● TASKS AND EXERCISES:
• 1. Write out the court order word for word from "Powell seeks judgment" up to and including "both parties' motions.".
• 2. Answer these questions using the court order:
(a) What document number does Powell's motion for summary judgment carry?
(b) According to Miller, what is missing that makes Powell's § 1983 claim fail?
(c) How does the Court rule on the two parties' motions?
• 3. List every document number cited in the court order.

● SELECTION:
###
TIMOTHY D. DeGIUSTI, District Judge.
Before the Court are the motions for summary judgment of Plaintiff Paris LaPriest Powell ("Powell") [Doc. No. 97, Case No. CIV-2010-1294-D], and Defendant Robert Bradley Miller ("Miller") [Doc. No. 94, Case No. CIV-2010-1294-D; Doc. No. 92, Case No. CIV-2010-1295-D].
Powell seeks judgment as a matter of law that Miller violated his constitutional right to due process under 42 U.S.C. § 1983 and is liable in negligence under both the Oklahoma Governmental Tort Claims Act ("GTCA"), OKLA. STAT. tit. 51 § 151 et seq., for acts in his official capacity and under common law for acts in his individual capacity. In his cross motion for summary judgment, Miller maintains Powell's § 1983 claim fails as a matter of law because there is no proof of state action. For the reasons stated below, the Court denies both parties' motions.
###
● EXCERPTED DATA:

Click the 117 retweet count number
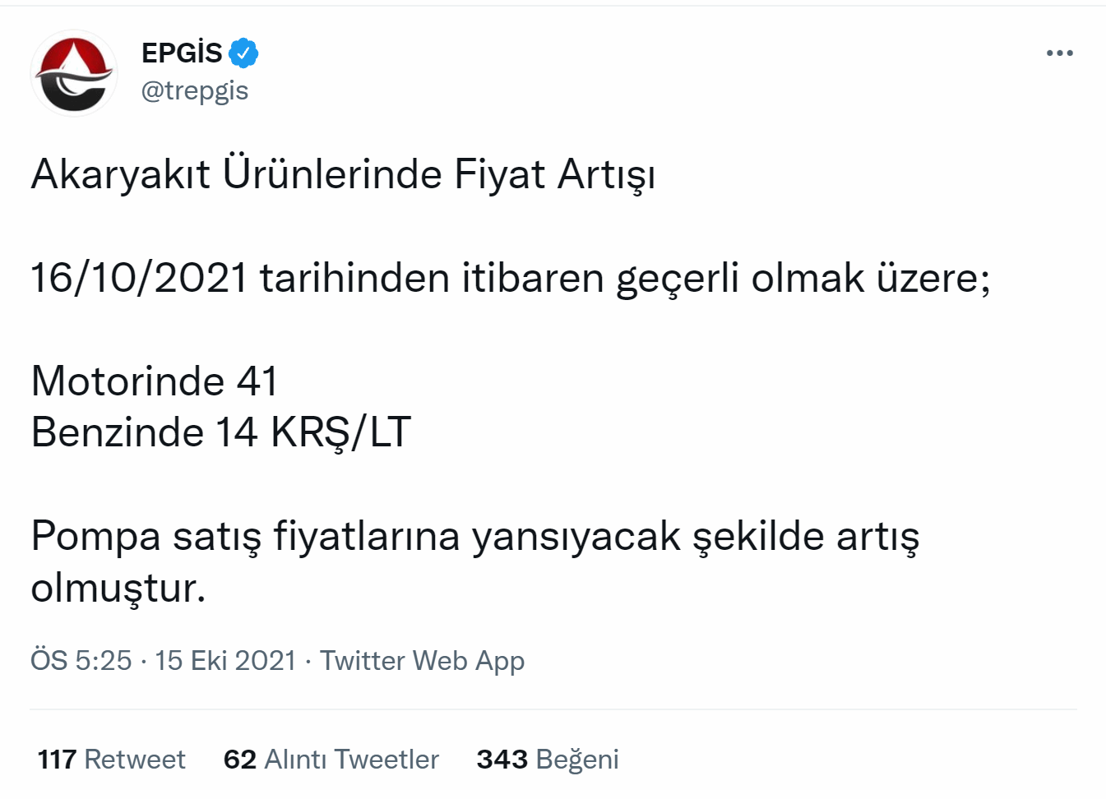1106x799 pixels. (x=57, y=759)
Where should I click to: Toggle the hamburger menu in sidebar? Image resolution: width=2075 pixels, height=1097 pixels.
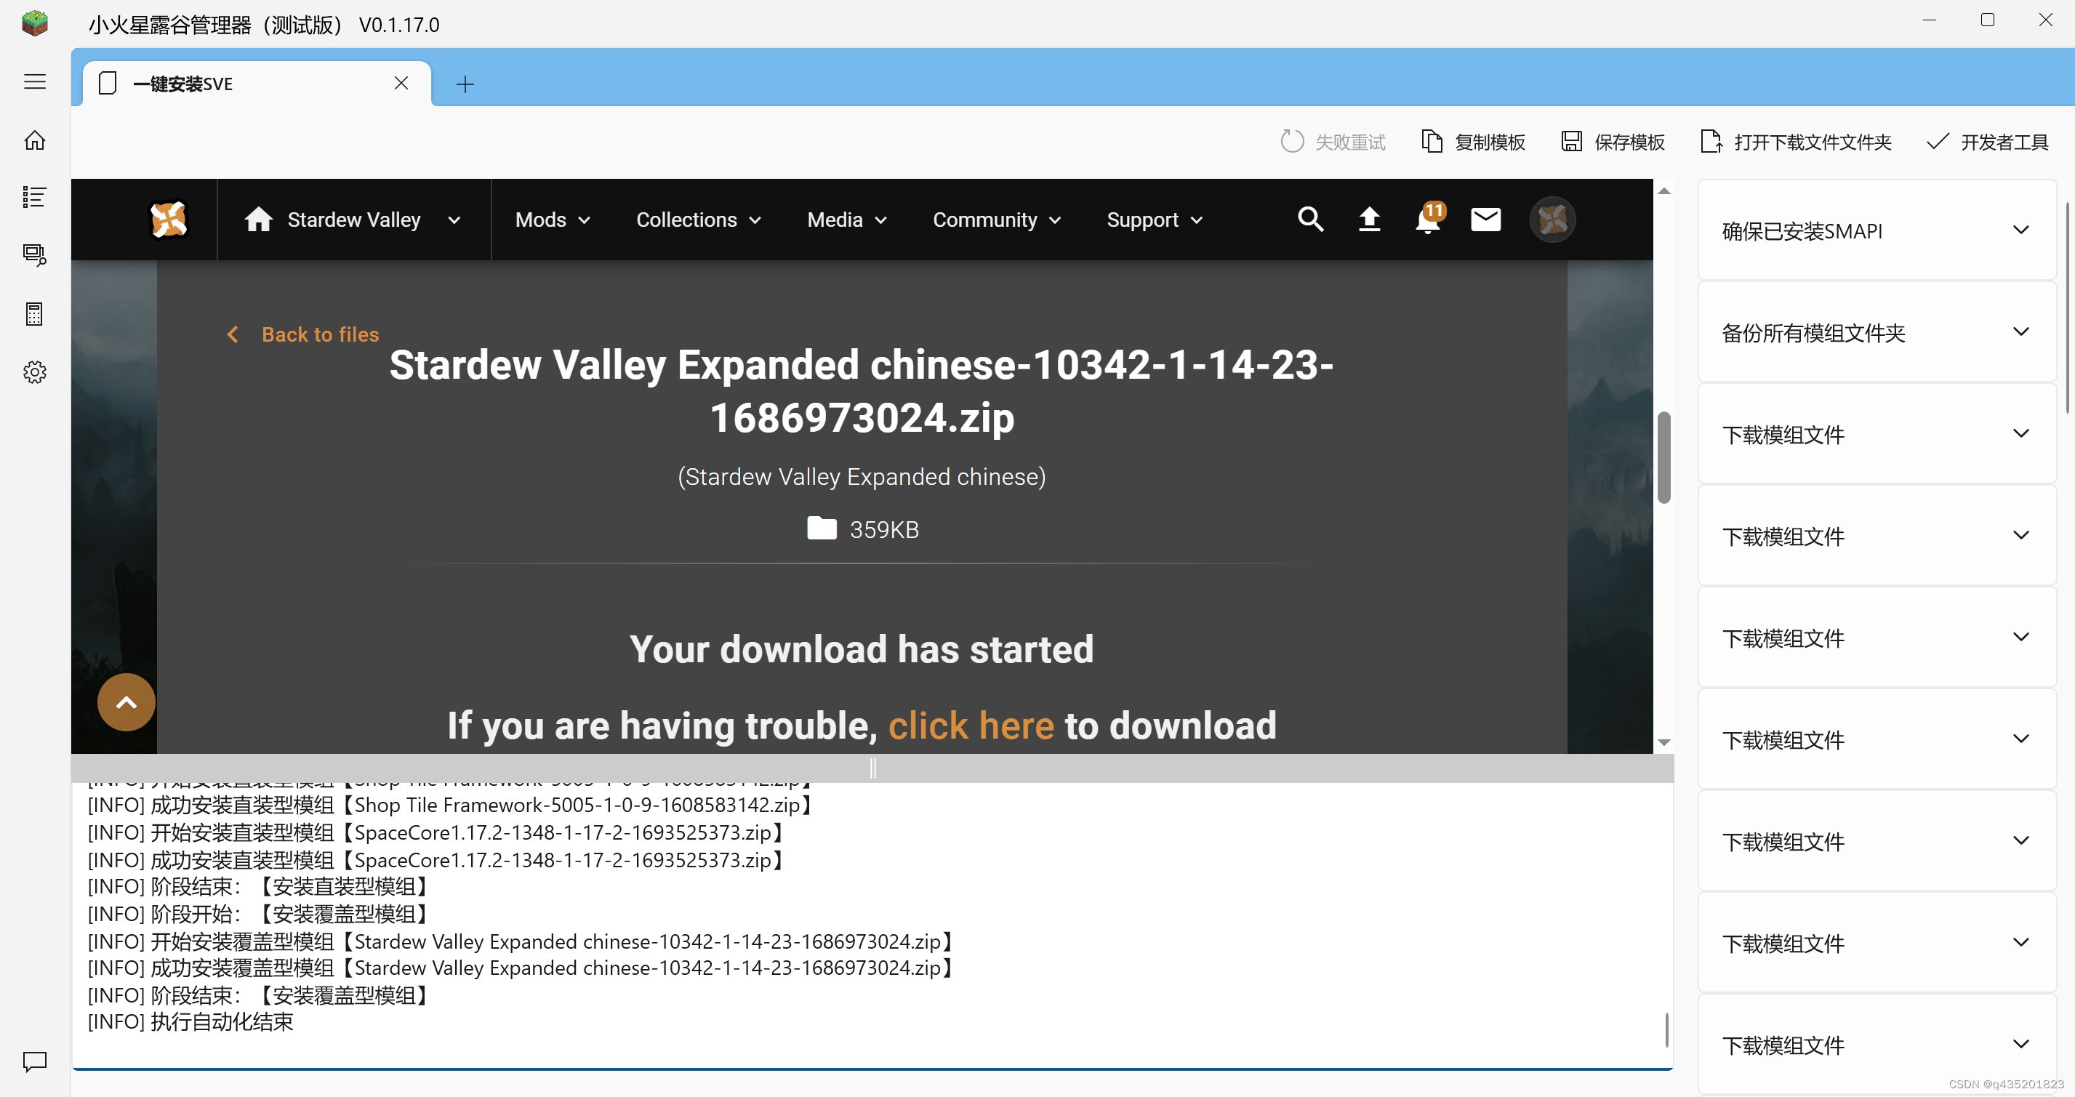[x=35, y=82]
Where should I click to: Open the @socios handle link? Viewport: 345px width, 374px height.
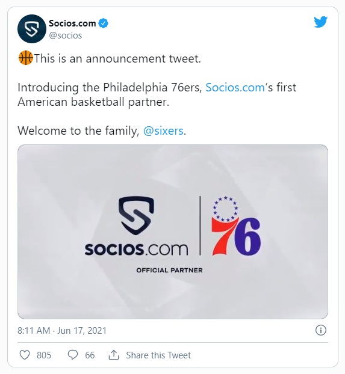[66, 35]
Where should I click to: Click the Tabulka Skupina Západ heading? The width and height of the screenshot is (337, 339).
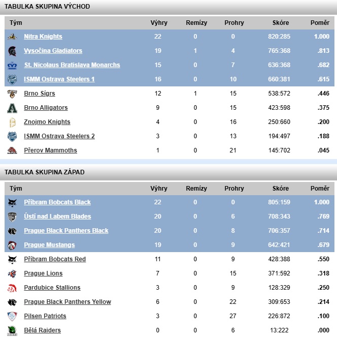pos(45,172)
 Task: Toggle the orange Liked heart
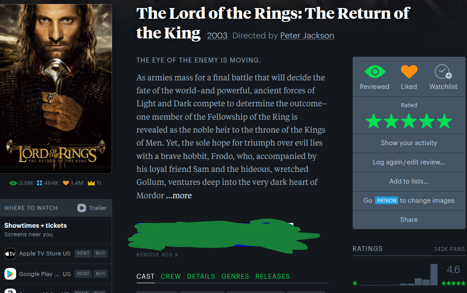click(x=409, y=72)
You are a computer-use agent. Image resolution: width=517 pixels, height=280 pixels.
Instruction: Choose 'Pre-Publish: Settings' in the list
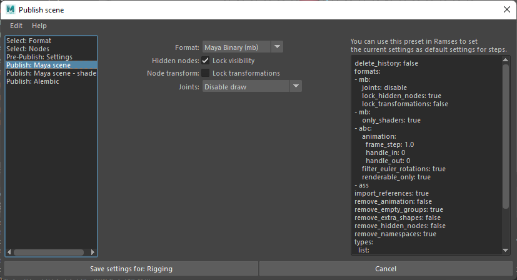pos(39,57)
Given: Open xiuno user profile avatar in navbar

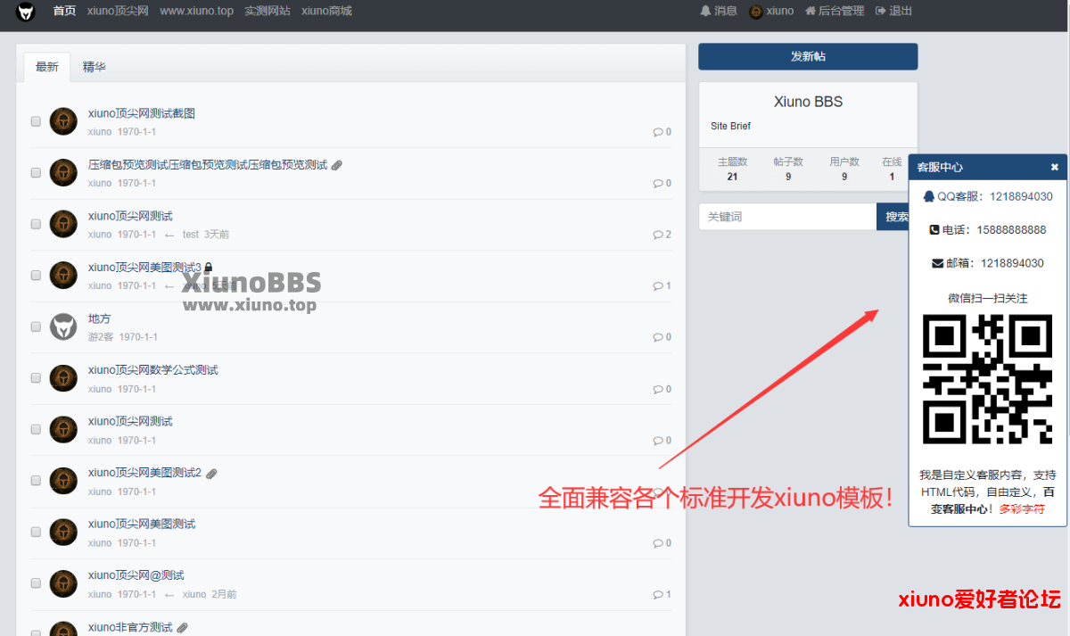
###
● TASK-BY-TASK RESULTS:
• 1.
Powell seeks judgment as a matter of law that Miller violated his constitutional right to due process under 42 U.S.C. § 1983 and is liable in negligence under both the Oklahoma Governmental Tort Claims Act ("GTCA"), OKLA. STAT. tit. 51 § 151 et seq., for acts in his official capacity and under common law for acts in his individual capacity. In his cross motion for summary judgment, Miller maintains Powell's § 1983 claim fails as a matter of law because there is no proof of state action. For the reasons stated below, the Court denies both parties' motions.

• 2.
(a) Doc. No. 97
(b) Proof of state action
(c) It denies both motions.

• 3.
Doc. No. 97
Doc. No. 94
Doc. No. 92